Design: This was a descriptive study. Critical-care nursing textbooks published in the year 1995 or later were used for this study. The textbooks were identified from Weston Clinical Science Library, University of Wisconsin, Madison and the library at Brigham Young University, College of Nursing, Provo, Utah.
Sample and years: In this study 14 critical-care nursing textbooks were reviewed, analyzed and rated by two critical-care nurses who were graduate students at University of Wisconsin, Madison.
Method: Categorized competencies were derived from the American Association of Colleges of Nursing?s (AACN) end-of-life competencies for undergraduate nursing students that were used as a framework for analysis of end-of-life content in the textbooks. The categorized competencies were a) health assessment, b) pharmacology, c) psychological care, d) nursing care, e) ethical/legal issues, f) cultural issues, g) professional issues/health care settings. During review of end-of-life content, four additional end-of-life content areas that were not mentioned in the AACN competencies were identified. These were also used for the purpose of analysis. Additional end-of-life content areas that were identified were a) family presence during resuscitation, b) organ donation, c) brain death, and d) withdrawal or withholding of treatment. End-of-life content in 14 textbooks pertaining to categorized competencies and additional end-of-life content areas were rated as being helpful (2), present (1), or absent (0) by the raters.

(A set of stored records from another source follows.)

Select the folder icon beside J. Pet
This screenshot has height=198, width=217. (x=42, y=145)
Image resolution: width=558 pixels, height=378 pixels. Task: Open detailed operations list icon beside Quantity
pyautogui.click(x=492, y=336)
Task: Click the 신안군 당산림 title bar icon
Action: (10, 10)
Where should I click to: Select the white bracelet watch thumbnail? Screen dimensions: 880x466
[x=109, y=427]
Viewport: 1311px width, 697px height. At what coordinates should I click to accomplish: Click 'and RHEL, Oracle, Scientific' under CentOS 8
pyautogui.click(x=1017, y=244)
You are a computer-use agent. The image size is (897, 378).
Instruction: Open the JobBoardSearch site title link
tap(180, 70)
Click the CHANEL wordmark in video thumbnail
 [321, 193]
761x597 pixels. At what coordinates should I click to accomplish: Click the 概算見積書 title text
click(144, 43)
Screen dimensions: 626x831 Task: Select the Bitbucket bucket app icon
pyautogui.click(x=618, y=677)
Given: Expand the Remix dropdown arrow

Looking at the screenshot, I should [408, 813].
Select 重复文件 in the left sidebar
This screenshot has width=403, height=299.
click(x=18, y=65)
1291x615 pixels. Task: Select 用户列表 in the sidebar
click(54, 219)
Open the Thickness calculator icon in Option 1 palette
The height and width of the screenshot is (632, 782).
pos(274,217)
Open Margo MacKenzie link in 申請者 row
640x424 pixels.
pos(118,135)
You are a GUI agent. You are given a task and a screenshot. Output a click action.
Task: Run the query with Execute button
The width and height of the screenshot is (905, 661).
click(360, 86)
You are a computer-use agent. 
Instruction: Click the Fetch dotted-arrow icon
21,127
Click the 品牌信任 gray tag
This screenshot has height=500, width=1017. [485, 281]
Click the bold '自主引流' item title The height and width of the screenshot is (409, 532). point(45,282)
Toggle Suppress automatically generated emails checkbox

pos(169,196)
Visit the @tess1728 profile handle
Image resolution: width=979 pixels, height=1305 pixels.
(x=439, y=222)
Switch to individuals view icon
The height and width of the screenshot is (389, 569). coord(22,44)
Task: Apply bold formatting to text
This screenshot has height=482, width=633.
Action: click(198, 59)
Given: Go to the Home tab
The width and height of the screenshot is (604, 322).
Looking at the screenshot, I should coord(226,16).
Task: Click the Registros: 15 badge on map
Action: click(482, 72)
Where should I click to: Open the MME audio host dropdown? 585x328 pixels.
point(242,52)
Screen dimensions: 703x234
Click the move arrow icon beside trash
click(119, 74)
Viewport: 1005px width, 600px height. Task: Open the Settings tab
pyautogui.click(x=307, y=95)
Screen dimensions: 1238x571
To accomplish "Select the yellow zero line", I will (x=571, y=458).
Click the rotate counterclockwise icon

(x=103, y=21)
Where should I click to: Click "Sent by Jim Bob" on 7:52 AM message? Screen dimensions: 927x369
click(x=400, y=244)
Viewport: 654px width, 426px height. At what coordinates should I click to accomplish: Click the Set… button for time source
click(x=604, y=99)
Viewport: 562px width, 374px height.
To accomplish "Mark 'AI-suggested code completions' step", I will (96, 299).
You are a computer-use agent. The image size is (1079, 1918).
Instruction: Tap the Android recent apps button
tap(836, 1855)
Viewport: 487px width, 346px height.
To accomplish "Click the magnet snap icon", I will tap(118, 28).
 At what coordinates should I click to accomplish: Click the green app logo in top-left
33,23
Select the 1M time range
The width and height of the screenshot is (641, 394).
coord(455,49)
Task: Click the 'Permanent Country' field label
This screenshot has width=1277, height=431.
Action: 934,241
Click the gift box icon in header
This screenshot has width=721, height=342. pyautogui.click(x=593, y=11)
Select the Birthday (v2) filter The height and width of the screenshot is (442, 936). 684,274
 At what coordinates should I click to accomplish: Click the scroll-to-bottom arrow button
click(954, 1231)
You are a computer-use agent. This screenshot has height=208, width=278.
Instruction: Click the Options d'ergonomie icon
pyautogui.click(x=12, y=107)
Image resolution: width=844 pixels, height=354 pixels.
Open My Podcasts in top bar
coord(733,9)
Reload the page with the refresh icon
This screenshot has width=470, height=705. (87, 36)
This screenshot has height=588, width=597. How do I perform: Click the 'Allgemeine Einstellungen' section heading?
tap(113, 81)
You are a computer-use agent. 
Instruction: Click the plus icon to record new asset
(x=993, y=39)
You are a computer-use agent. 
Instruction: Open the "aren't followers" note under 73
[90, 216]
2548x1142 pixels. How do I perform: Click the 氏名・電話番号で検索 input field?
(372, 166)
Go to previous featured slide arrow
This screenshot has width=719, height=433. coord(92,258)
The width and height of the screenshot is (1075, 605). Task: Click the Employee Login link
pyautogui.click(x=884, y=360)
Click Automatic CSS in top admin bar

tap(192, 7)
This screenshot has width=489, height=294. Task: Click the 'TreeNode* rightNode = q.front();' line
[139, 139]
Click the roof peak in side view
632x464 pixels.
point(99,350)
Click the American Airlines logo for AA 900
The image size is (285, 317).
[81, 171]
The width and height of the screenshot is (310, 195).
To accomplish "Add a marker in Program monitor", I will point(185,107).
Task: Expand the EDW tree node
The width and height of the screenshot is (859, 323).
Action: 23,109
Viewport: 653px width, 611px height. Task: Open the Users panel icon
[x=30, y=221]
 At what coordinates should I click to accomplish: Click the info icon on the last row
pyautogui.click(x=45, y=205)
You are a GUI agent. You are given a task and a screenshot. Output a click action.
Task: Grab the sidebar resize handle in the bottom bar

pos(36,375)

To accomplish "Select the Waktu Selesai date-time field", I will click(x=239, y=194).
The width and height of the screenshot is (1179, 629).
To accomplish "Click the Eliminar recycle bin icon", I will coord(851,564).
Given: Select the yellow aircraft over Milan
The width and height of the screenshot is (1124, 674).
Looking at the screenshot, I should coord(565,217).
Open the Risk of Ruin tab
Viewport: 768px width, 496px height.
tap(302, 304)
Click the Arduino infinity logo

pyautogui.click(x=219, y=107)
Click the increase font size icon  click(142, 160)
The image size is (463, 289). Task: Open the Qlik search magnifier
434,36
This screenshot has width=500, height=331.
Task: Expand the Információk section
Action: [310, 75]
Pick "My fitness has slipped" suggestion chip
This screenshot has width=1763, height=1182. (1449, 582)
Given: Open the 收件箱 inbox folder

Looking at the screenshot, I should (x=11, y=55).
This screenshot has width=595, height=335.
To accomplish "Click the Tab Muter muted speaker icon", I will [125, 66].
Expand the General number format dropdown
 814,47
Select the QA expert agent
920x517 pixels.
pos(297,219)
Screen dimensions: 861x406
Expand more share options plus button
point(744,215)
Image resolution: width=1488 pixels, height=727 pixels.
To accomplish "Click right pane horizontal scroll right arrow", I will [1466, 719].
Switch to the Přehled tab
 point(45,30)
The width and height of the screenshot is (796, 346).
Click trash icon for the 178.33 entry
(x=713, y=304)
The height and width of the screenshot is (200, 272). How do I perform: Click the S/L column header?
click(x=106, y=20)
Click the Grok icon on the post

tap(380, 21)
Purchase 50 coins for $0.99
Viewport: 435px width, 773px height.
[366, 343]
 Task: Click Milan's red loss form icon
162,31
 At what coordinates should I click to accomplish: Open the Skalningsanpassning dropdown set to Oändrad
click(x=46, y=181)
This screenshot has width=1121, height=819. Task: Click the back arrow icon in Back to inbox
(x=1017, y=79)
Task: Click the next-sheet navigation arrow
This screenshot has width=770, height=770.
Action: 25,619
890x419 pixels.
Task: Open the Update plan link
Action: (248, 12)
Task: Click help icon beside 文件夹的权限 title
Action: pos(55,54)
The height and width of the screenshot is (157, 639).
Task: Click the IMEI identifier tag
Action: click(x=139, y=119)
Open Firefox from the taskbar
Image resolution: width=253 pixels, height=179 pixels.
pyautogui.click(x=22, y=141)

Findings: The study revealed that none of the textbooks covered all the end-of-life categorized competencies and additional content areas that were used for the analysis. Three textbooks did not contain any end of life content. Helpful content on areas such as a) brain death, b) organ donation, c) respect for others' attitudes and values and d) information on state and federal laws regarding informed consent, advance directives, portable (community based) do-not-resuscitate orders, etc. was present in nearly half of the textbooks. Whereas helpful information on areas such as a) role of nurse in supporting the family, b) cultural issues, c) provision of comfort care to the dying patient, d) assisting the patient, family and colleagues to cope with suffering, grief, and loss, e) eliciting patients? and families? wishes for end-of-life care, f) communication with patient and family, and g) withdrawal or withholding of treatment was covered in one to three textbooks. Many textbooks did not have any information on many areas of categorized competencies and additional content areas.
Conclusion: This study indicates that more comprehensive content on end-of-life care in critical-care nursing textbooks is desired.
Implications: This study poses an important question of whether editors and authors of critical-care nursing textbooks find a dearth of information on end-of-life nursing care in critical-care settings. If the authors do find a deficiency of information, it makes us aware of the need for research on end-of-life care in critical-care settings. The study also points to the need for applying available end-of-life literature to the critical-care setting and publishing it in textbooks. This study may also point to the need for developing end-of-life competencies for critical-care nurses. These competencies can then serve as a framework for authors writing chapters on end-of-life care in critical-care nursing textbooks. The competencies can also be modified as more research is published in this area. This study makes us aware of the need for a separate chapter on end-of-life care in the ICU in critical-care nursing textbooks.